Evaluating the Use of Large Language Models as Synthetic Social Agents in Social Science Research
Emma Rose Madden
TL;DR
The paper argues that while Large Language Models can serve as high-capacity pattern matchers for quasi-predictive interpolation in social science, they are not principled Bayesian reasoners and do not provide true probabilistic inferences about populations. It proposes a reframed usage with explicit scope conditions and practical guardrails—such as independent draws, preregistered baselines, reliability-aware validation, and subgroup calibration—to harness their utility for prototyping and forecasting while avoiding overinterpretation. The analysis highlights phenomena like introspective hallucination and order-dependence (CID violations), and stresses the need for stress-testing, transparency, and domain-specific calibration rather than universal applicability. Collectively, the work outlines a pragmatic, cautionary path for leveraging synthetic LLM agents that prioritizes calibration, reproducibility, and bounded generalization in social science research.
Abstract
Large Language Models (LLMs) are being increasingly used as synthetic agents in social science, in applications ranging from augmenting survey responses to powering multi-agent simulations.

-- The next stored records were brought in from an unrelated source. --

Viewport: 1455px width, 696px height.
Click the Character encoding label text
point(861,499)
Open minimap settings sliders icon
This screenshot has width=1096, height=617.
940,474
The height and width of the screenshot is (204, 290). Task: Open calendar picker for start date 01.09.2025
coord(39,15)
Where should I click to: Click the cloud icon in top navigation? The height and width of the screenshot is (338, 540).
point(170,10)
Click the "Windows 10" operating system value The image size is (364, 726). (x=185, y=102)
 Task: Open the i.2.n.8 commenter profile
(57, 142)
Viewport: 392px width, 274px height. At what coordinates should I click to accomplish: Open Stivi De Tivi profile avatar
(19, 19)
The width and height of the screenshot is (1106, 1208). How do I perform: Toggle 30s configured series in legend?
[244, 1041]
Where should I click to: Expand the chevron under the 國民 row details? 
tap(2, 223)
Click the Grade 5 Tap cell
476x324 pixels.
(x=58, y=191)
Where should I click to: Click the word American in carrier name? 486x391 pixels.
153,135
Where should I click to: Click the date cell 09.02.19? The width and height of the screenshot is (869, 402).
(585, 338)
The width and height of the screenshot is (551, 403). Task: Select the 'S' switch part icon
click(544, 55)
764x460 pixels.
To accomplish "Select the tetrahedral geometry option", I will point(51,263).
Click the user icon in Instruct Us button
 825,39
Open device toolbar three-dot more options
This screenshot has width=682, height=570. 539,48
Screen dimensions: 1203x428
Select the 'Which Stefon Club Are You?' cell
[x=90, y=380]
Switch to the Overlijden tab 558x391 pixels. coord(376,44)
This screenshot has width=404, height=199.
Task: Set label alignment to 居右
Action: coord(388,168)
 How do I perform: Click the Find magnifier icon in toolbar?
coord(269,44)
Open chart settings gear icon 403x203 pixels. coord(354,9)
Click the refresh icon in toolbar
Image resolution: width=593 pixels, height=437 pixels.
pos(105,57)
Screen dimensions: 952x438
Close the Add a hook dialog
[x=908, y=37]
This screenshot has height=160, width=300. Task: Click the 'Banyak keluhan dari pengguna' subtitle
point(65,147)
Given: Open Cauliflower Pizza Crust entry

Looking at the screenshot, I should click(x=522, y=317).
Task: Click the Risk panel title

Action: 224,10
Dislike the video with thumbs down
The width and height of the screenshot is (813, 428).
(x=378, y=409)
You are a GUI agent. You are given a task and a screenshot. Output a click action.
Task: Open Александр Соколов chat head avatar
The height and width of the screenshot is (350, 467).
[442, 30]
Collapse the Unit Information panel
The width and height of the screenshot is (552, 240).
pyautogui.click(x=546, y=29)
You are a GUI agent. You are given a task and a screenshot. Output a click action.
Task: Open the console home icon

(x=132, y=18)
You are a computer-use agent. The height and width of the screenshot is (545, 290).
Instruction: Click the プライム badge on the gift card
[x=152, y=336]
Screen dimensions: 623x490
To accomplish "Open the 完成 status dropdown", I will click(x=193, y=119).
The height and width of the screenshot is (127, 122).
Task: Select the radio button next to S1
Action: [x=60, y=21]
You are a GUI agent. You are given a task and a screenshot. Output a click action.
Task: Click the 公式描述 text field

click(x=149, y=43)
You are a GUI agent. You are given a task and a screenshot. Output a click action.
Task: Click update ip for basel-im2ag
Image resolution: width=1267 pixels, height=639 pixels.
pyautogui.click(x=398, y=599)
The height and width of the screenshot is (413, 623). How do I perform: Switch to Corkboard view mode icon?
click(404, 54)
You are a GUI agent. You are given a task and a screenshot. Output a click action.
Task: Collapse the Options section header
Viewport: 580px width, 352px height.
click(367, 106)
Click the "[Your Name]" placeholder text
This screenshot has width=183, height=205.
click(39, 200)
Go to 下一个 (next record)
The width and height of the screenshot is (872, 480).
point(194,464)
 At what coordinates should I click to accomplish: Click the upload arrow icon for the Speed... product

This paper outlines cautions that should be taken when interpreting LLM outputs and proposes a pragmatic reframing for the social sciences in which LLMs are used as high-capacity pattern matchers for quasi-predictive interpolation under explicit scope conditions and not as substitutes for probabilistic inference. Practical guardrails such as independent draws, preregistered human baselines, reliability-aware validation, and subgroup calibration, are introduced so that researchers may engage in useful prototyping and forecasting while avoiding category errors.